## Problem to work on
Take the line containing "How do I perform: Click" and all lines after it, through the end of the material, and repeat them exactly, pictures left out.

++++++++

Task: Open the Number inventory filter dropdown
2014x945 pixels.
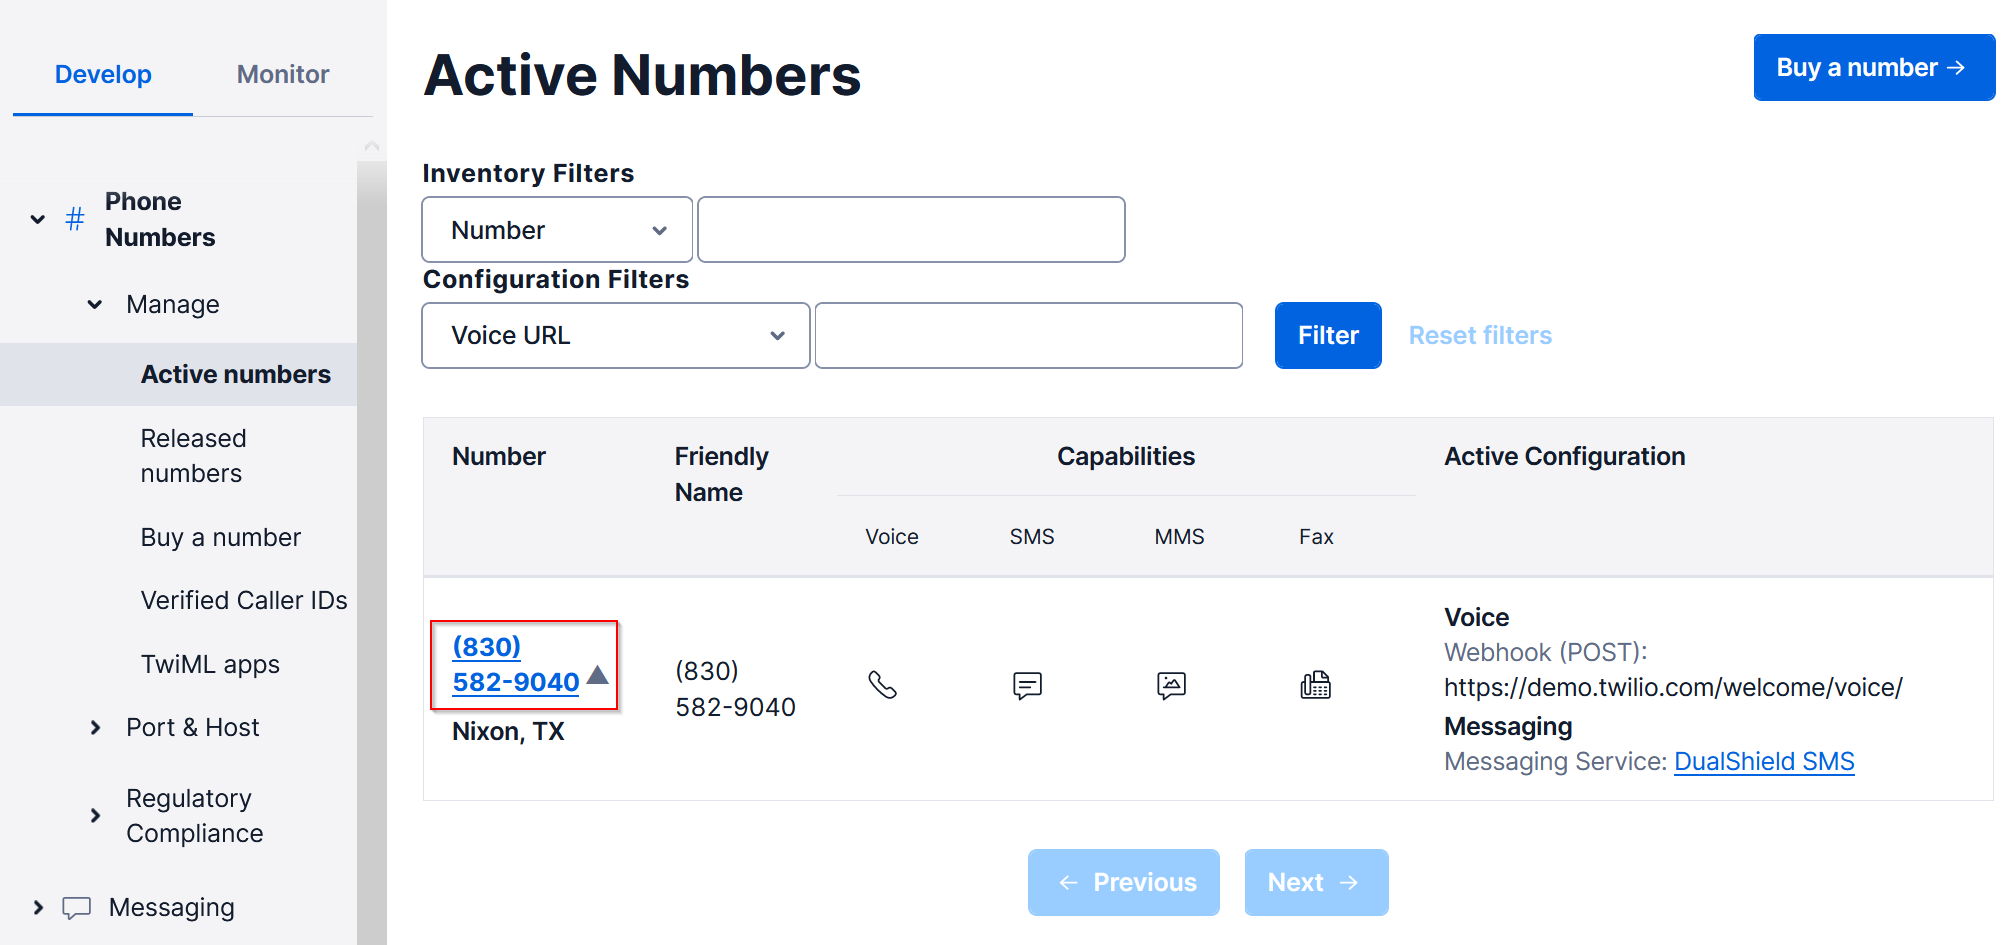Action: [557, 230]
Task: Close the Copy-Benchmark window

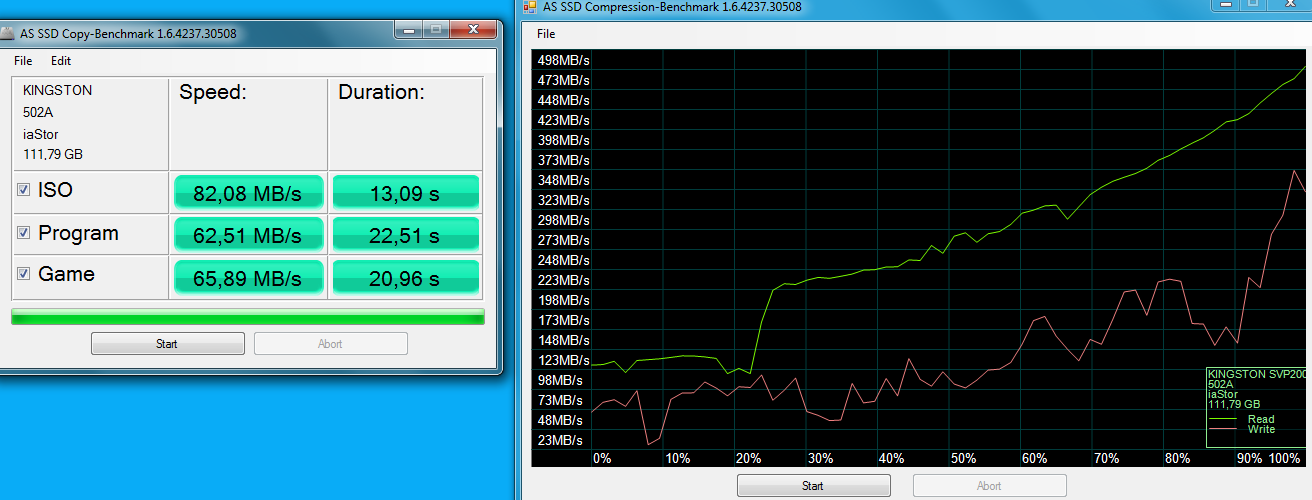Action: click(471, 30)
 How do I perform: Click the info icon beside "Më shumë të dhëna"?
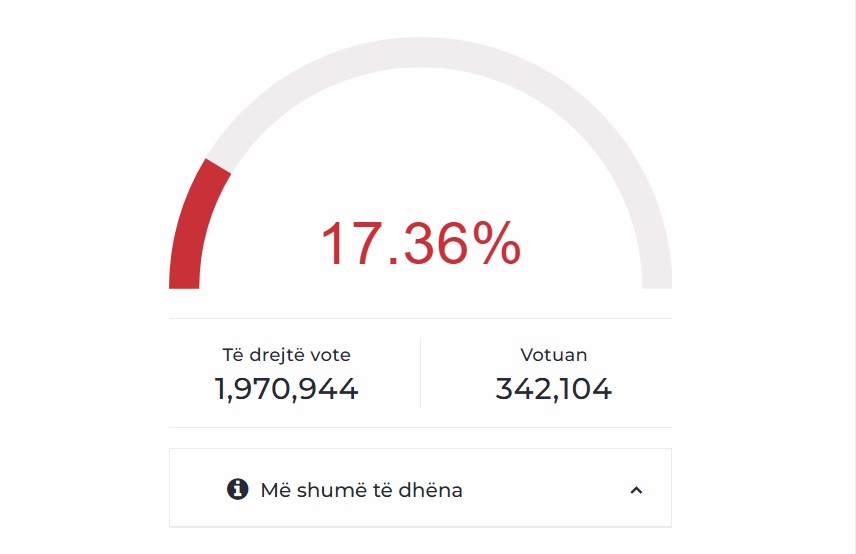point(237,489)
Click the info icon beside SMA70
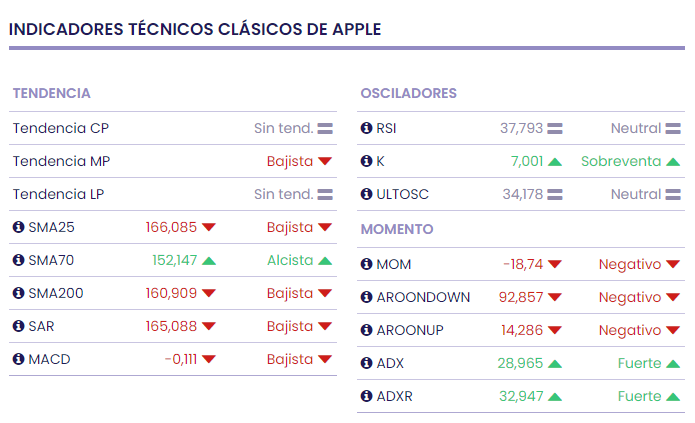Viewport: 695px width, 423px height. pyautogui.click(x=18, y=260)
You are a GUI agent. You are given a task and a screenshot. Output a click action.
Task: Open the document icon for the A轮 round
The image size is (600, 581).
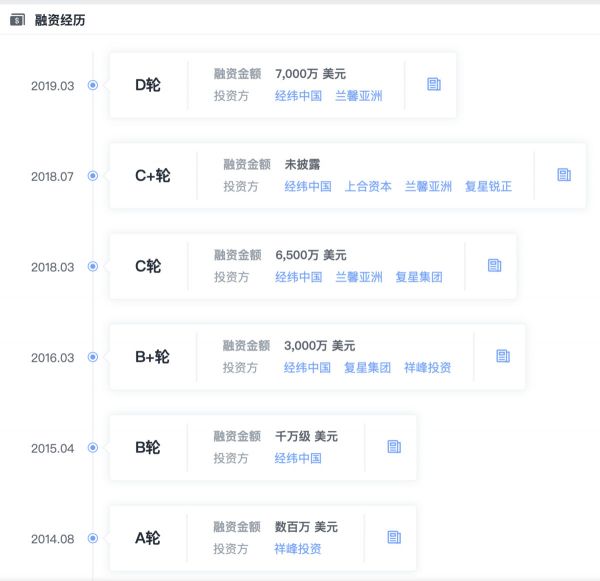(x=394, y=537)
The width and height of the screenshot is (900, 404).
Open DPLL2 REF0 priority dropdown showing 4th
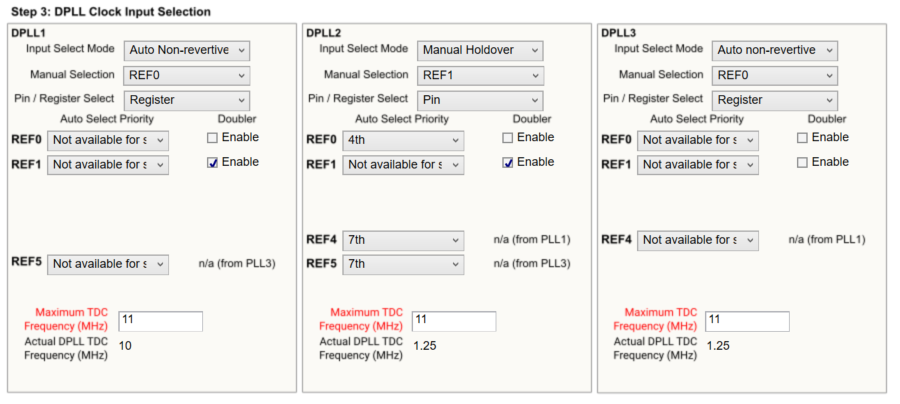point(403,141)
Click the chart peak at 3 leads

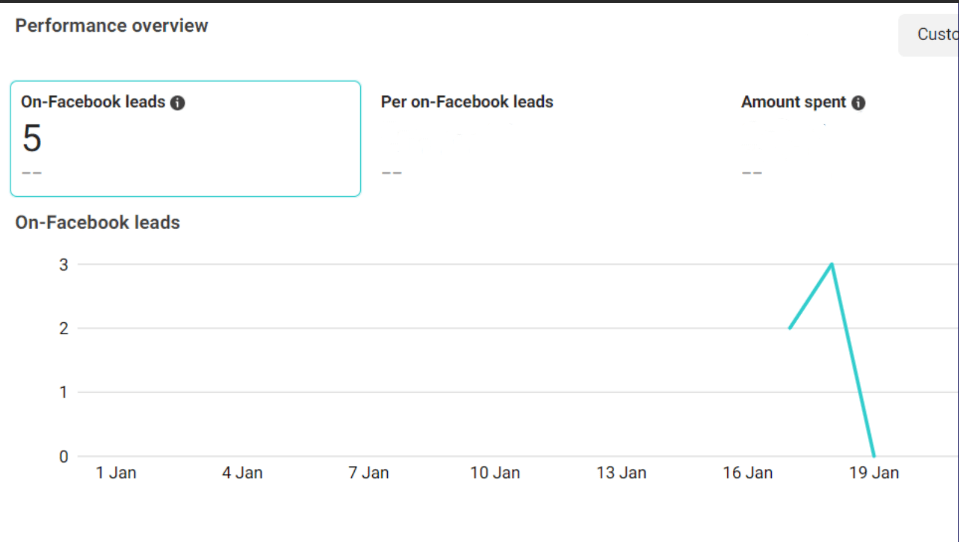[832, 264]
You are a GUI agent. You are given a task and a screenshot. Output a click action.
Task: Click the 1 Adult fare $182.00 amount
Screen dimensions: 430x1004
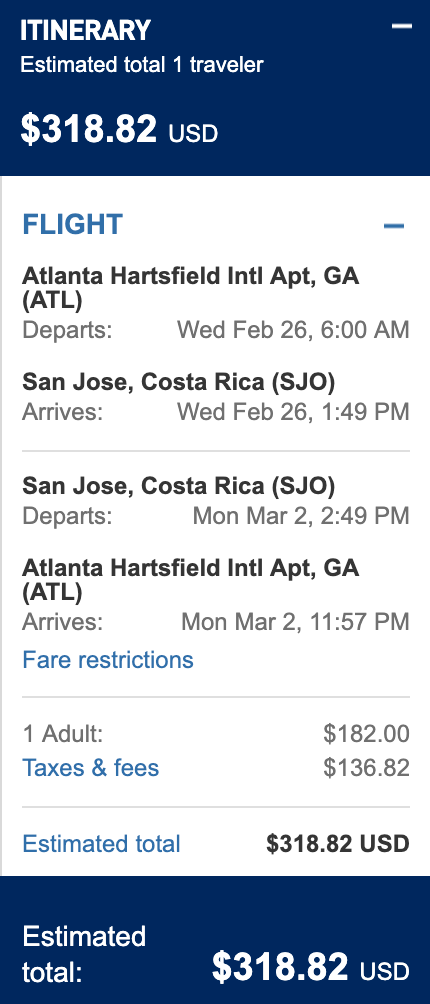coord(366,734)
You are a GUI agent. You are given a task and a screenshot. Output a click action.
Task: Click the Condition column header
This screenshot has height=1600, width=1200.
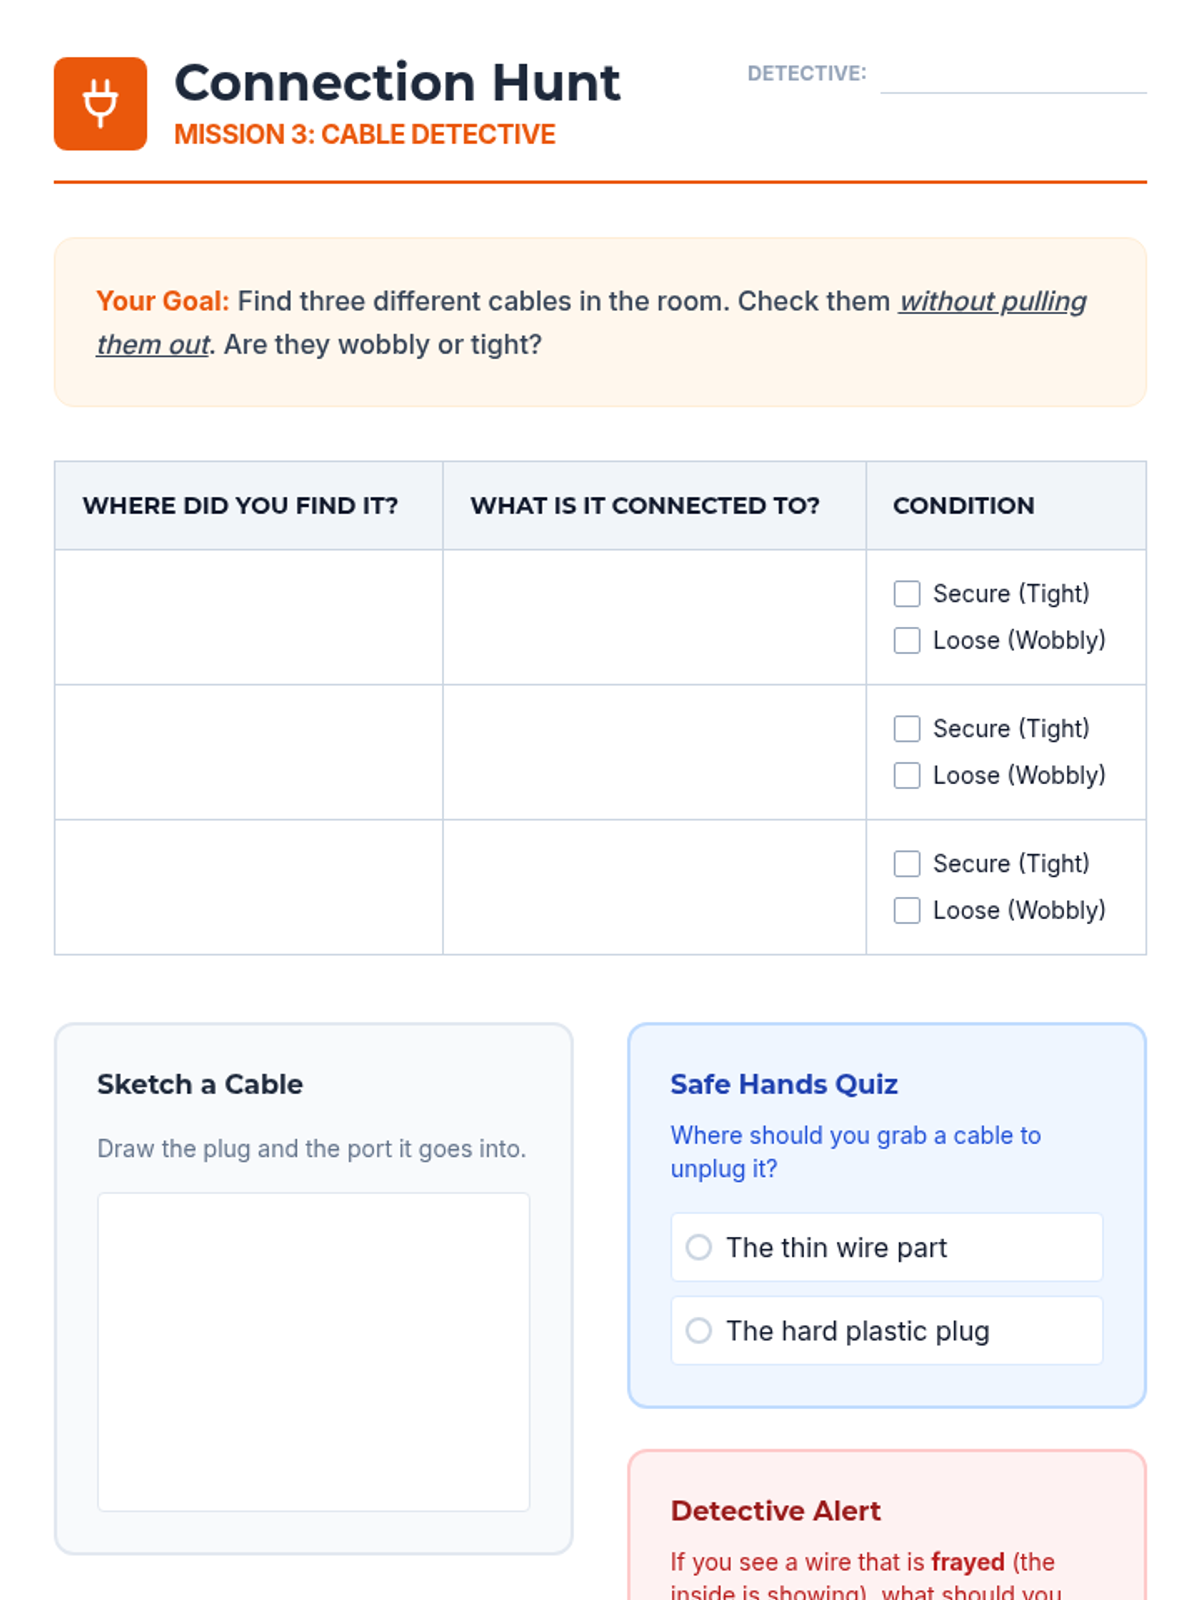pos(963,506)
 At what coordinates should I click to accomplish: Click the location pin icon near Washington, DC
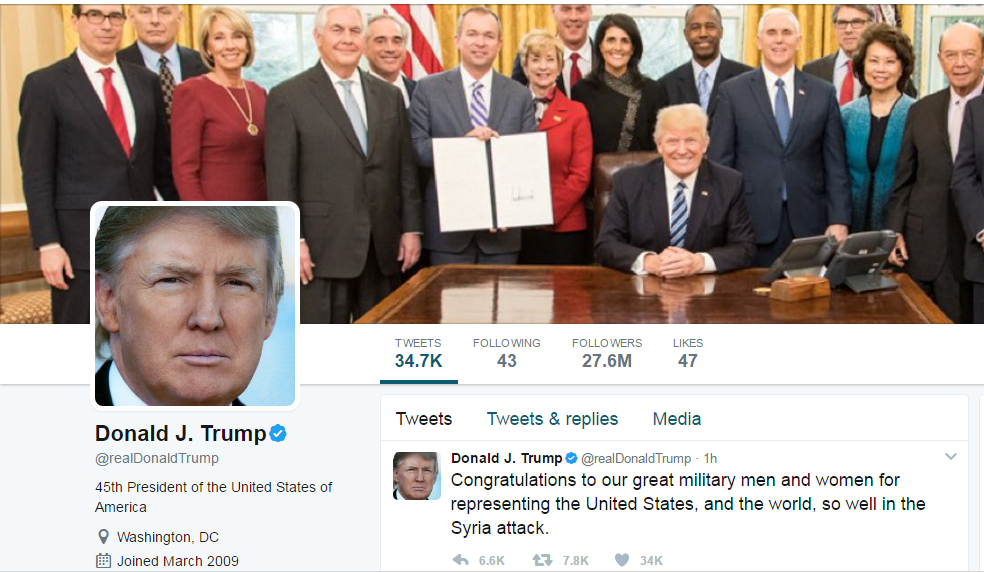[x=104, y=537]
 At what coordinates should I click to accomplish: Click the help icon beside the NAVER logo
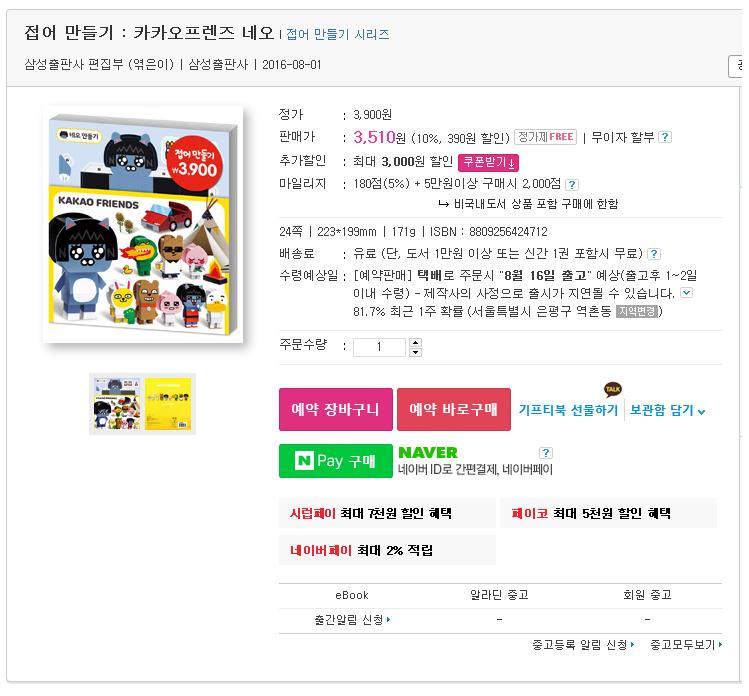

++++++++

## Result for this task
 How do I perform: Click the info icon beside "Më shumë të dhëna"?
point(237,489)
Click the info icon beside SMA70
Viewport: 695px width, 423px height. pyautogui.click(x=18, y=260)
You are a GUI agent. You are given a task and a screenshot. Output a click action.
Task: Open the document icon for the A轮 round
The image size is (600, 581).
(x=394, y=537)
The width and height of the screenshot is (900, 404).
Open DPLL2 REF0 priority dropdown showing 4th
point(403,141)
Click the chart peak at 3 leads

[832, 264]
You are a GUI agent. You are given a task and a screenshot. Output a click action.
Task: Click the 1 Adult fare $182.00 amount
Screen dimensions: 430x1004
coord(366,734)
You are a GUI agent. You are given a task and a screenshot. Output a click action.
Task: Click the Condition column header
This screenshot has height=1600, width=1200.
pos(963,506)
 At what coordinates should I click to accomplish: Click the location pin icon near Washington, DC
[x=104, y=537]
 At what coordinates should I click to accomplish: Click the help icon beside the NAVER logo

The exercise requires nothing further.